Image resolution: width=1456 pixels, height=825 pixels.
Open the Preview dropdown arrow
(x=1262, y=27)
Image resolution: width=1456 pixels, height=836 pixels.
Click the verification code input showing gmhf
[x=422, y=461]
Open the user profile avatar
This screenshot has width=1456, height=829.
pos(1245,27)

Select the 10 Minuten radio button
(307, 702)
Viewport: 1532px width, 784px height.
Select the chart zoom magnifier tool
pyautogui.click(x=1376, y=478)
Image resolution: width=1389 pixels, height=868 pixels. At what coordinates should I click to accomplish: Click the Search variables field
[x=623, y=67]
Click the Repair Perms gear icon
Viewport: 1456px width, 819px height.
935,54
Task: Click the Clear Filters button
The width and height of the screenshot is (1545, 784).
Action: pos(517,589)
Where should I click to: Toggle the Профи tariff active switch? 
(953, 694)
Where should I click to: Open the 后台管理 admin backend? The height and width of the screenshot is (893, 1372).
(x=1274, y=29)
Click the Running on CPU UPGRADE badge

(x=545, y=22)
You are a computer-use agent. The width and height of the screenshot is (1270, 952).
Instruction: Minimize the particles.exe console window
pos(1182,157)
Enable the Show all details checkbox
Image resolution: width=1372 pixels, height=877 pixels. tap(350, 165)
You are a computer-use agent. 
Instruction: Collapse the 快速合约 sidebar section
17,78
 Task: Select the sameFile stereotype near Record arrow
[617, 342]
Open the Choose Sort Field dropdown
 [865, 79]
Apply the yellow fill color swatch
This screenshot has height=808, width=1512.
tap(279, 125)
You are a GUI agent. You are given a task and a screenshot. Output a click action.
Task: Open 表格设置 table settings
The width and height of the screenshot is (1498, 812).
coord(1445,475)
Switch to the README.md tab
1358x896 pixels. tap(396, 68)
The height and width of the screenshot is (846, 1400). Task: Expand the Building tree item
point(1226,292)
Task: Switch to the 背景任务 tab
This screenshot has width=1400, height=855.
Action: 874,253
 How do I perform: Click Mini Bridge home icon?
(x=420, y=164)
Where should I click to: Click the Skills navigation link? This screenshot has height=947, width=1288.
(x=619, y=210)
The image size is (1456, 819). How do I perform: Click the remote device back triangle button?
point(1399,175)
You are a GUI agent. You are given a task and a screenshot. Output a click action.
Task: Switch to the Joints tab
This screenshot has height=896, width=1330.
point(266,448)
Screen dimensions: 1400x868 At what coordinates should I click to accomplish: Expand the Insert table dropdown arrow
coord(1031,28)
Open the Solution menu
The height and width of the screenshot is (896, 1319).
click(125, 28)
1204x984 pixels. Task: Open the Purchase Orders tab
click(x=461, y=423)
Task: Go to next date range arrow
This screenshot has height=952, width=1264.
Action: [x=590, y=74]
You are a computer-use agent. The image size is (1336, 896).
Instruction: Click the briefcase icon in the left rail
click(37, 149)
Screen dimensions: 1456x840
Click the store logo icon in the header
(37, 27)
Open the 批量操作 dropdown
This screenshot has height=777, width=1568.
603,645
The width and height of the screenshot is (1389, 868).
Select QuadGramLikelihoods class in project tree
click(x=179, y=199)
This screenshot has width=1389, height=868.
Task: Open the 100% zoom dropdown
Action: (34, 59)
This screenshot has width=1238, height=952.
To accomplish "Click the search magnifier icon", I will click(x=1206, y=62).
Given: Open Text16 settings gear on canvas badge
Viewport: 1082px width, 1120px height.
******
(BRIEF):
Copy whichever lines in the listing above hold "agent".

(TASK OUTPUT):
You are a computer-use agent. The width and height of the screenshot is (1270, 952).
You are a computer-use agent. 
You are a GUI agent. You are given a task and a screenshot. Output a click action.
You are a GUI agent. You are given a task and a screenshot. Output a click action.
You are a computer-use agent. The image size is (1336, 896).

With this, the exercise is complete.